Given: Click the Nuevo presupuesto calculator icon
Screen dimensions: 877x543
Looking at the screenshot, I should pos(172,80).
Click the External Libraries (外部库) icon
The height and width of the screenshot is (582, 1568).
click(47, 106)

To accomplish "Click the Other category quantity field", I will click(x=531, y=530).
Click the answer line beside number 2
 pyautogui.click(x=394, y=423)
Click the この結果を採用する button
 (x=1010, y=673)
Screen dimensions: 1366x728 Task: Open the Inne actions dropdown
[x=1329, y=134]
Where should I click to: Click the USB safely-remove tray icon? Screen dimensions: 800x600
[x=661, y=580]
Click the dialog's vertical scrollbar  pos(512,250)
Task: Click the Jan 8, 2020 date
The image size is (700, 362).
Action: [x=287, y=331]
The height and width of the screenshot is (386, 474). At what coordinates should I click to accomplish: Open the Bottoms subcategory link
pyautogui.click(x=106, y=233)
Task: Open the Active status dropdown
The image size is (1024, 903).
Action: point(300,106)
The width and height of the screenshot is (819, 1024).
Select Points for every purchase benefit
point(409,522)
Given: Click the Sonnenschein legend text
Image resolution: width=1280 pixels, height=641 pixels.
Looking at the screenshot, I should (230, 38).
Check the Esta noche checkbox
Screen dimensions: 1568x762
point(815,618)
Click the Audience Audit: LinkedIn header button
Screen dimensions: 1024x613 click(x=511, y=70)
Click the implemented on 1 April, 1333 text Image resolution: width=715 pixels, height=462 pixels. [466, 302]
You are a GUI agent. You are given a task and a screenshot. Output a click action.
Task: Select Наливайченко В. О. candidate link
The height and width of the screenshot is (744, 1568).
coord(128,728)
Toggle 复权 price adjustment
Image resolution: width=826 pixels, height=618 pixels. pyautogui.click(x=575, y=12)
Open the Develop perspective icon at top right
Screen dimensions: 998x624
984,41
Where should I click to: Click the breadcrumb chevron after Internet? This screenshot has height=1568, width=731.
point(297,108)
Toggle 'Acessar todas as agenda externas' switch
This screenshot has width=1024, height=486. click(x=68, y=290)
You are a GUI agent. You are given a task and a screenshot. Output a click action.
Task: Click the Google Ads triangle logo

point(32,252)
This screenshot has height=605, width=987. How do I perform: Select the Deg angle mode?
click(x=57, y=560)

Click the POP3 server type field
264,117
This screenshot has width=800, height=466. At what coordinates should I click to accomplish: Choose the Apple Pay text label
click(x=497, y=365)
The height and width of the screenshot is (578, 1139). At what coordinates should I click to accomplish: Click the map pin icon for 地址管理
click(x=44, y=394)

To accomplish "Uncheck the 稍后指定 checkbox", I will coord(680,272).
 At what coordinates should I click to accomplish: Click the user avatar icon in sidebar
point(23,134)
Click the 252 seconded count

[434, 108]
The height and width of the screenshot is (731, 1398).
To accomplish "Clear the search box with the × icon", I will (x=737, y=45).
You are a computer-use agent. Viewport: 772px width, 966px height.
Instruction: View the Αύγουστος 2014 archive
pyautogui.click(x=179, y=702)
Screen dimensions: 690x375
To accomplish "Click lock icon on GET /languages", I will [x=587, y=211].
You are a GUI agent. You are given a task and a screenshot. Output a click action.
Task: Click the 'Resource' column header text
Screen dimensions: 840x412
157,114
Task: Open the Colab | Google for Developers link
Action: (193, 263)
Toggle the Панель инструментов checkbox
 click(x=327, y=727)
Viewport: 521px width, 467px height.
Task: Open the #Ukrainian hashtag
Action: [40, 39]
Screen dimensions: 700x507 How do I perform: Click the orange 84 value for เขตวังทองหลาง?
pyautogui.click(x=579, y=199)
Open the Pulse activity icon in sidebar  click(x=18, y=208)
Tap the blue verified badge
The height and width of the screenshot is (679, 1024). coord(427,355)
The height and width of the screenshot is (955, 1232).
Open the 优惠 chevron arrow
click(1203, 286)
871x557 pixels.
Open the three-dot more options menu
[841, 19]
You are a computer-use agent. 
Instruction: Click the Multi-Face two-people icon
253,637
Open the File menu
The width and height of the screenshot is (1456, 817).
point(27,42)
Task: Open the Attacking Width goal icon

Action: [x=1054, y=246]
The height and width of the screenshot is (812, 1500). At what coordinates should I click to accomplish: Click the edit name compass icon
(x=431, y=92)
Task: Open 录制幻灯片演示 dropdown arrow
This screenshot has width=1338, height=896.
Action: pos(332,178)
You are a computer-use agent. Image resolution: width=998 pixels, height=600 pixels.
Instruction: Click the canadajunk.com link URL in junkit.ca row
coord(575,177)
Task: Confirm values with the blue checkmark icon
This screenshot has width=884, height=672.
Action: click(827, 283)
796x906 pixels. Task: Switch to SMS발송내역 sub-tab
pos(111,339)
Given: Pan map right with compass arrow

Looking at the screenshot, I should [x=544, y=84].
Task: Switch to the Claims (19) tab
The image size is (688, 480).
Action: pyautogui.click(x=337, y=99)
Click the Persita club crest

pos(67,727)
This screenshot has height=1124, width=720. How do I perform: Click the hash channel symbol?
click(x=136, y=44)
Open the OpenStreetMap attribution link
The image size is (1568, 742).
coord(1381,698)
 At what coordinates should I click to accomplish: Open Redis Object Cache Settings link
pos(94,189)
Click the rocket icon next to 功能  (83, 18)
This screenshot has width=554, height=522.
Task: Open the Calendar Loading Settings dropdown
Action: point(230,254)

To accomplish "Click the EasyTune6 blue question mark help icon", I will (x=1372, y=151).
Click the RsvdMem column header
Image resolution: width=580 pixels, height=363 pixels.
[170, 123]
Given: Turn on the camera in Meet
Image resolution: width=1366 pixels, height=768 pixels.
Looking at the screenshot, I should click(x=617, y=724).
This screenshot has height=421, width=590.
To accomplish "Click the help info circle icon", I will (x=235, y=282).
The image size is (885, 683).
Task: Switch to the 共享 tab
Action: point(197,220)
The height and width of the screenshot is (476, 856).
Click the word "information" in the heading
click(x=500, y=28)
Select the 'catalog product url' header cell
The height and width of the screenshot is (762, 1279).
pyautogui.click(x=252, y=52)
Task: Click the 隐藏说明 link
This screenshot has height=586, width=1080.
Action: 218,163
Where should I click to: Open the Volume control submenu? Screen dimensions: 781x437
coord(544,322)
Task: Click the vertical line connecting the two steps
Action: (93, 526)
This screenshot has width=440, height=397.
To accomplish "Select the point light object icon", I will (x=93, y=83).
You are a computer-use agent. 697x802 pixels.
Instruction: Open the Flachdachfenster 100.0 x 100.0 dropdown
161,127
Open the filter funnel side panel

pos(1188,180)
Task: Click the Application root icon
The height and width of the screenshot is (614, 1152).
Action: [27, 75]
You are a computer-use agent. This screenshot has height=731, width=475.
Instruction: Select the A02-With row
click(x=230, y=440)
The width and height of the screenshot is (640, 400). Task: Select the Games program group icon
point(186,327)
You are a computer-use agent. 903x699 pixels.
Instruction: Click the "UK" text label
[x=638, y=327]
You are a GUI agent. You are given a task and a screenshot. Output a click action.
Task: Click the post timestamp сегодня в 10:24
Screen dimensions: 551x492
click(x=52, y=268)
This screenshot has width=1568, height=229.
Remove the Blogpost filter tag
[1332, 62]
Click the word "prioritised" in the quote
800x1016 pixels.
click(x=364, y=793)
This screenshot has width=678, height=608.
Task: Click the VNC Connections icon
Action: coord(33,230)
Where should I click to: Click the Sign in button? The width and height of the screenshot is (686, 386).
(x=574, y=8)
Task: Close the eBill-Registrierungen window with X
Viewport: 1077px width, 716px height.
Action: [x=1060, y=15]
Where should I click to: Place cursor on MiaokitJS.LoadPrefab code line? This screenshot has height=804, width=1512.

_What is expected_
Nothing may be dropped or altered; repeat every record in full.

_Task answer_
Given: Click the Nuevo presupuesto calculator icon
Screen dimensions: 877x543
Looking at the screenshot, I should pos(172,80).
Click the External Libraries (外部库) icon
The height and width of the screenshot is (582, 1568).
click(47, 106)

To accomplish "Click the Other category quantity field", I will click(x=531, y=530).
Click the answer line beside number 2
 pyautogui.click(x=394, y=423)
Click the この結果を採用する button
 (x=1010, y=673)
Screen dimensions: 1366x728 Task: Open the Inne actions dropdown
[x=1329, y=134]
Where should I click to: Click the USB safely-remove tray icon? Screen dimensions: 800x600
[x=661, y=580]
Click the dialog's vertical scrollbar  pos(512,250)
Task: Click the Jan 8, 2020 date
The image size is (700, 362).
Action: [x=287, y=331]
The height and width of the screenshot is (386, 474). At what coordinates should I click to accomplish: Open the Bottoms subcategory link
pyautogui.click(x=106, y=233)
Task: Open the Active status dropdown
The image size is (1024, 903).
Action: point(300,106)
The width and height of the screenshot is (819, 1024).
Select Points for every purchase benefit
point(409,522)
Given: Click the Sonnenschein legend text
Image resolution: width=1280 pixels, height=641 pixels.
Looking at the screenshot, I should (230, 38).
Check the Esta noche checkbox
Screen dimensions: 1568x762
point(815,618)
Click the Audience Audit: LinkedIn header button
Screen dimensions: 1024x613 click(x=511, y=70)
Click the implemented on 1 April, 1333 text Image resolution: width=715 pixels, height=462 pixels. [466, 302]
You are a GUI agent. You are given a task and a screenshot. Output a click action.
Task: Select Наливайченко В. О. candidate link
The height and width of the screenshot is (744, 1568).
coord(128,728)
Toggle 复权 price adjustment
Image resolution: width=826 pixels, height=618 pixels. pyautogui.click(x=575, y=12)
Open the Develop perspective icon at top right
Screen dimensions: 998x624
984,41
Where should I click to: Click the breadcrumb chevron after Internet? This screenshot has height=1568, width=731.
point(297,108)
Toggle 'Acessar todas as agenda externas' switch
This screenshot has width=1024, height=486. click(x=68, y=290)
You are a GUI agent. You are given a task and a screenshot. Output a click action.
Task: Click the Google Ads triangle logo

point(32,252)
This screenshot has height=605, width=987. How do I perform: Select the Deg angle mode?
click(x=57, y=560)

Click the POP3 server type field
264,117
This screenshot has width=800, height=466. At what coordinates should I click to accomplish: Choose the Apple Pay text label
click(x=497, y=365)
The height and width of the screenshot is (578, 1139). At what coordinates should I click to accomplish: Click the map pin icon for 地址管理
click(x=44, y=394)

To accomplish "Uncheck the 稍后指定 checkbox", I will coord(680,272).
 At what coordinates should I click to accomplish: Click the user avatar icon in sidebar
point(23,134)
Click the 252 seconded count

[434, 108]
The height and width of the screenshot is (731, 1398).
To accomplish "Clear the search box with the × icon", I will (x=737, y=45).
You are a computer-use agent. Viewport: 772px width, 966px height.
Instruction: View the Αύγουστος 2014 archive
pyautogui.click(x=179, y=702)
Screen dimensions: 690x375
To accomplish "Click lock icon on GET /languages", I will [x=587, y=211].
You are a GUI agent. You are given a task and a screenshot. Output a click action.
Task: Click the 'Resource' column header text
Screen dimensions: 840x412
157,114
Task: Open the Colab | Google for Developers link
Action: (193, 263)
Toggle the Панель инструментов checkbox
 click(x=327, y=727)
Viewport: 521px width, 467px height.
Task: Open the #Ukrainian hashtag
Action: [40, 39]
Screen dimensions: 700x507 How do I perform: Click the orange 84 value for เขตวังทองหลาง?
pyautogui.click(x=579, y=199)
Open the Pulse activity icon in sidebar  click(x=18, y=208)
Tap the blue verified badge
The height and width of the screenshot is (679, 1024). coord(427,355)
The height and width of the screenshot is (955, 1232).
Open the 优惠 chevron arrow
click(1203, 286)
871x557 pixels.
Open the three-dot more options menu
[841, 19]
You are a computer-use agent. 
Instruction: Click the Multi-Face two-people icon
253,637
Open the File menu
The width and height of the screenshot is (1456, 817).
point(27,42)
Task: Open the Attacking Width goal icon

Action: [x=1054, y=246]
The height and width of the screenshot is (812, 1500). At what coordinates should I click to accomplish: Click the edit name compass icon
(x=431, y=92)
Task: Open 录制幻灯片演示 dropdown arrow
This screenshot has width=1338, height=896.
Action: pos(332,178)
You are a computer-use agent. Image resolution: width=998 pixels, height=600 pixels.
Instruction: Click the canadajunk.com link URL in junkit.ca row
coord(575,177)
Task: Confirm values with the blue checkmark icon
This screenshot has width=884, height=672.
Action: click(827, 283)
796x906 pixels. Task: Switch to SMS발송내역 sub-tab
pos(111,339)
Given: Pan map right with compass arrow

Looking at the screenshot, I should [x=544, y=84].
Task: Switch to the Claims (19) tab
The image size is (688, 480).
Action: pyautogui.click(x=337, y=99)
Click the Persita club crest

pos(67,727)
This screenshot has height=1124, width=720. How do I perform: Click the hash channel symbol?
click(x=136, y=44)
Open the OpenStreetMap attribution link
The image size is (1568, 742).
coord(1381,698)
 At what coordinates should I click to accomplish: Open Redis Object Cache Settings link
pos(94,189)
Click the rocket icon next to 功能  (83, 18)
This screenshot has width=554, height=522.
Task: Open the Calendar Loading Settings dropdown
Action: point(230,254)

To accomplish "Click the EasyTune6 blue question mark help icon", I will (x=1372, y=151).
Click the RsvdMem column header
Image resolution: width=580 pixels, height=363 pixels.
[170, 123]
Given: Turn on the camera in Meet
Image resolution: width=1366 pixels, height=768 pixels.
Looking at the screenshot, I should click(x=617, y=724).
This screenshot has height=421, width=590.
To accomplish "Click the help info circle icon", I will (x=235, y=282).
The image size is (885, 683).
Task: Switch to the 共享 tab
Action: point(197,220)
The height and width of the screenshot is (476, 856).
Click the word "information" in the heading
click(x=500, y=28)
Select the 'catalog product url' header cell
The height and width of the screenshot is (762, 1279).
pyautogui.click(x=252, y=52)
Task: Click the 隐藏说明 link
This screenshot has height=586, width=1080.
Action: 218,163
Where should I click to: Open the Volume control submenu? Screen dimensions: 781x437
coord(544,322)
Task: Click the vertical line connecting the two steps
Action: (93, 526)
This screenshot has width=440, height=397.
To accomplish "Select the point light object icon", I will (x=93, y=83).
You are a computer-use agent. 697x802 pixels.
Instruction: Open the Flachdachfenster 100.0 x 100.0 dropdown
161,127
Open the filter funnel side panel

pos(1188,180)
Task: Click the Application root icon
The height and width of the screenshot is (614, 1152).
Action: [27, 75]
You are a computer-use agent. This screenshot has height=731, width=475.
Instruction: Select the A02-With row
click(x=230, y=440)
The width and height of the screenshot is (640, 400). Task: Select the Games program group icon
point(186,327)
You are a computer-use agent. 903x699 pixels.
Instruction: Click the "UK" text label
[x=638, y=327]
You are a GUI agent. You are given a task and a screenshot. Output a click action.
Task: Click the post timestamp сегодня в 10:24
Screen dimensions: 551x492
click(x=52, y=268)
This screenshot has width=1568, height=229.
Remove the Blogpost filter tag
[1332, 62]
Click the word "prioritised" in the quote
800x1016 pixels.
click(x=364, y=793)
This screenshot has width=678, height=608.
Task: Click the VNC Connections icon
Action: coord(33,230)
Where should I click to: Click the Sign in button? The width and height of the screenshot is (686, 386).
(x=574, y=8)
Task: Close the eBill-Registrierungen window with X
Viewport: 1077px width, 716px height.
Action: [x=1060, y=15]
Where should I click to: Place cursor on MiaokitJS.LoadPrefab code line? This screenshot has height=804, width=1512.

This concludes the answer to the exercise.